You can make the beginnings of an obstruction of justice case with that one. Trump helped the Democratic narrative with his recent interview with NBC about his decision to fire Comey.

"Regardless of recommendation I was going to fire Comey, knowing, there was no good time to do it," Trump told NBC. "And in fact when I decided to just do it, I said to myself, I said you know, this Russia thing with Trump and Russia is a made-up story. It's an excuse by the Democrats for having lost an election that they should have won."

The Russians didn't cost Hillary Clinton the election.
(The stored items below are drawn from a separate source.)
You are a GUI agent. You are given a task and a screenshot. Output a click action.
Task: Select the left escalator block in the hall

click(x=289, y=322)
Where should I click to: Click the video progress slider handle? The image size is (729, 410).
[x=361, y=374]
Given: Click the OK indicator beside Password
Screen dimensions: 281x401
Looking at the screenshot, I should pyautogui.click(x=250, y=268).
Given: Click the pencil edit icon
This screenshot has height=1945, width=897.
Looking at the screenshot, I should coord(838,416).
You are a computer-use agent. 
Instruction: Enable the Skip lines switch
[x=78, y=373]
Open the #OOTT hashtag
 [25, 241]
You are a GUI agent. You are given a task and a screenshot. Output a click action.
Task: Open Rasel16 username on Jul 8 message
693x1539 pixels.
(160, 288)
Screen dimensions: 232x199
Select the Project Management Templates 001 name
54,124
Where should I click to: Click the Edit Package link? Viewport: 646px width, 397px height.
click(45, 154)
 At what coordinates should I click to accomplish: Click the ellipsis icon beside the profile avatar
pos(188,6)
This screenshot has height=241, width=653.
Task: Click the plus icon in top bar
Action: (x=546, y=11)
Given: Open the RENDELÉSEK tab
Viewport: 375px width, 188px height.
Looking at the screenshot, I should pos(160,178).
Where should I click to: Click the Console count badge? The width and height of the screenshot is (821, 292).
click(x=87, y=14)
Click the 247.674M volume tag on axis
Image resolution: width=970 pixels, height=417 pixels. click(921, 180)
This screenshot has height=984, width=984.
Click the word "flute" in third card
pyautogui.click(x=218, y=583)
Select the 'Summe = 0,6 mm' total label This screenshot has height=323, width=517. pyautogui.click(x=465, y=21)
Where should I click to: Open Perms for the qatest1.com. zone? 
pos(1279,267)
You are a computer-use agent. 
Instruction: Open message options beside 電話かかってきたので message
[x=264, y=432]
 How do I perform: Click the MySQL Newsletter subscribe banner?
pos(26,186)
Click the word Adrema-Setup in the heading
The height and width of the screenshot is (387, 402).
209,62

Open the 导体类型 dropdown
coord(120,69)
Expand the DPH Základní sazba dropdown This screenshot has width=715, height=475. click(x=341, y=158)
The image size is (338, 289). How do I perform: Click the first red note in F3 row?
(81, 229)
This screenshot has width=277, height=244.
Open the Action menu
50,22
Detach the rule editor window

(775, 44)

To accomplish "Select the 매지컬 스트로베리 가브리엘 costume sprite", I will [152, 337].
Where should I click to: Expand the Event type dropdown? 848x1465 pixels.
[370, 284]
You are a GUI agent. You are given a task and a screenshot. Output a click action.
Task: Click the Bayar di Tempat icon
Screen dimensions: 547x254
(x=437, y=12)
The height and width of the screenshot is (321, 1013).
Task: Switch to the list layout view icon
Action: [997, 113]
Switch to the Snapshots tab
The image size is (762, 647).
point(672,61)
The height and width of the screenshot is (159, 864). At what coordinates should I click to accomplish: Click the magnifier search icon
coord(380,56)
Hillary was doomed months before any alleged Russian interference or hacking of Democratic email.

She was the establishment candidate in the year of insurgency, and the Democrats, the party of the state, still can't deal with it.

"The White House said it didn't happen and I think they need to come forward with whatever evidence they have," said Sen. Angus King, of Maine, an independent who caucuses with the Democrats.

"If it's a tape, now's the time," King told CNN. "If it's contemporaneous notes, if there was someone else in the room that took notes, if the president wrote a memo afterward about what was said in that meeting, we need to have that before us."

He's absolutely correct.

But my guess is that Trump doesn't write memos after he leverages somebody to do what he wants done. It's all muscle with him.

And memos are a Washington thing, something that clerks and lawyers do to cover their flanks. And apparently, Comey's flanks are covered, but until we actually read the memo, until Comey testifies under oath as to the nature of their conversation, we just don't know.

"There's a reason why newspaper articles are not admissible in any courtroom in the United States, Republican U.S. Rep. Trey Gowdy said on Fox News. "I'm not knocking the reporter. The reporter does good work. But we're a long ways from a conviction, the fact that we simply have a headline in The New York Times."

Comey will, and should, testify before Congress. And every American should be able to read the memo and hear his testimony.

But headlines do have a way of driving a herd, don't they?